■ **What is required**
Repeat the listing below line for line, exactly as shown.

■ **Extracted information**
··········

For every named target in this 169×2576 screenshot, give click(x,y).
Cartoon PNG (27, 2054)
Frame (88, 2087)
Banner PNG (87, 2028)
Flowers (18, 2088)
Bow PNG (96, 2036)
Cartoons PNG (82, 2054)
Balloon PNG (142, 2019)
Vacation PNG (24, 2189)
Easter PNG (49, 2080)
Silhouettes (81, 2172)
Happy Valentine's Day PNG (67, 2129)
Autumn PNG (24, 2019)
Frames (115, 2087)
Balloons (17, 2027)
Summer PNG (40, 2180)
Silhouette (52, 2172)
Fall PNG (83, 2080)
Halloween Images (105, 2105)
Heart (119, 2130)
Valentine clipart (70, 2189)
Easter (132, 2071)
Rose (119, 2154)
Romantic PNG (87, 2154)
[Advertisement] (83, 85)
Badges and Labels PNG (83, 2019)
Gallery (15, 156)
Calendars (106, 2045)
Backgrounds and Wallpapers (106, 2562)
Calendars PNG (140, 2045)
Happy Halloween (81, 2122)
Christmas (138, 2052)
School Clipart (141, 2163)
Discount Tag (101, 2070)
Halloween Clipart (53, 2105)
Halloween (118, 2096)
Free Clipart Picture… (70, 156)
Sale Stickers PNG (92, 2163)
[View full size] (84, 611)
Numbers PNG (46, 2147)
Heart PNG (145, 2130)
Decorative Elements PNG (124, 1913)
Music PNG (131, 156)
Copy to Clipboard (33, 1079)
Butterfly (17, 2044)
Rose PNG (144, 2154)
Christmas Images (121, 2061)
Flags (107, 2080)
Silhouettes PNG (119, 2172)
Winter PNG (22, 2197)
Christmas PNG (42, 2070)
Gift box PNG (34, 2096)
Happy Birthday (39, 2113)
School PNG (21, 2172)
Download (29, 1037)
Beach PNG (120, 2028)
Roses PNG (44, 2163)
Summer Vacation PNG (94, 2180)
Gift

··········

■ **Written solution**
For every named target in this 169×2576 screenshot, give click(x,y).
Cartoon PNG (27, 2054)
Frame (88, 2087)
Banner PNG (87, 2028)
Flowers (18, 2088)
Bow PNG (96, 2036)
Cartoons PNG (82, 2054)
Balloon PNG (142, 2019)
Vacation PNG (24, 2189)
Easter PNG (49, 2080)
Silhouettes (81, 2172)
Happy Valentine's Day PNG (67, 2129)
Autumn PNG (24, 2019)
Frames (115, 2087)
Balloons (17, 2027)
Summer PNG (40, 2180)
Silhouette (52, 2172)
Fall PNG (83, 2080)
Halloween Images (105, 2105)
Heart (119, 2130)
Valentine clipart (70, 2189)
Easter (132, 2071)
Rose (119, 2154)
Romantic PNG (87, 2154)
[Advertisement] (83, 85)
Badges and Labels PNG (83, 2019)
Gallery (15, 156)
Calendars (106, 2045)
Backgrounds and Wallpapers (106, 2562)
Calendars PNG (140, 2045)
Happy Halloween (81, 2122)
Christmas (138, 2052)
School Clipart (141, 2163)
Discount Tag (101, 2070)
Halloween Clipart (53, 2105)
Halloween (118, 2096)
Free Clipart Picture… (70, 156)
Sale Stickers PNG (92, 2163)
[View full size] (84, 611)
Numbers PNG (46, 2147)
Heart PNG (145, 2130)
Decorative Elements PNG (124, 1913)
Music PNG (131, 156)
Copy to Clipboard (33, 1079)
Butterfly (17, 2044)
Rose PNG (144, 2154)
Christmas Images (121, 2061)
Flags (107, 2080)
Silhouettes PNG (119, 2172)
Winter PNG (22, 2197)
Christmas PNG (42, 2070)
Gift box PNG (34, 2096)
Happy Birthday (39, 2113)
School PNG (21, 2172)
Download (29, 1037)
Beach PNG (120, 2028)
Roses PNG (44, 2163)
Summer Vacation PNG (94, 2180)
Gift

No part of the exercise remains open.